# Items from a dataset:

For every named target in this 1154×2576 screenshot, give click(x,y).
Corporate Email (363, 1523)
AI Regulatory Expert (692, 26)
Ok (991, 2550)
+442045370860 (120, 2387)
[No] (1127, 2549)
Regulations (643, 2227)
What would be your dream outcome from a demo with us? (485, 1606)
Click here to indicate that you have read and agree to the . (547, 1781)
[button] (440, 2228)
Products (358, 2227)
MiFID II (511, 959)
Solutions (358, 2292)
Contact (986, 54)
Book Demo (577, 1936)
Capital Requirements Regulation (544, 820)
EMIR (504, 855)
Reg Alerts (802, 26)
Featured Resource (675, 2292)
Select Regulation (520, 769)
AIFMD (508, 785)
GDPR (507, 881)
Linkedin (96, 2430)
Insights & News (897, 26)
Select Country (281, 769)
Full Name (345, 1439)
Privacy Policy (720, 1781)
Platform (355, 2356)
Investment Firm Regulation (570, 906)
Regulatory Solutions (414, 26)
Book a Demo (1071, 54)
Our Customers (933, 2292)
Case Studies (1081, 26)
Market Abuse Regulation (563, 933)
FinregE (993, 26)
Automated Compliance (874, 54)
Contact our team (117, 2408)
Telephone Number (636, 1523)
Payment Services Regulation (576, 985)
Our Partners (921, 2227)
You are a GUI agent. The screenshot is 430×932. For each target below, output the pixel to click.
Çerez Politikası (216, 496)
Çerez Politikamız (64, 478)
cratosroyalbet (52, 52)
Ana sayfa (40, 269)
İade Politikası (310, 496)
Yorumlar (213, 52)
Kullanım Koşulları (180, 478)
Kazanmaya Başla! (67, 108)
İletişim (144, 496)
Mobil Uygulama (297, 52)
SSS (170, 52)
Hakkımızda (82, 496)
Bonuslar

# Task to carry out:
All that belongs in the answer is the run of lines above from the line containing "Our Customers (933, 2292)" through the line containing "Our Partners (921, 2227)", exactly as written.

# Task result:
Our Customers (933, 2292)
Case Studies (1081, 26)
Market Abuse Regulation (563, 933)
FinregE (993, 26)
Automated Compliance (874, 54)
Contact our team (117, 2408)
Telephone Number (636, 1523)
Payment Services Regulation (576, 985)
Our Partners (921, 2227)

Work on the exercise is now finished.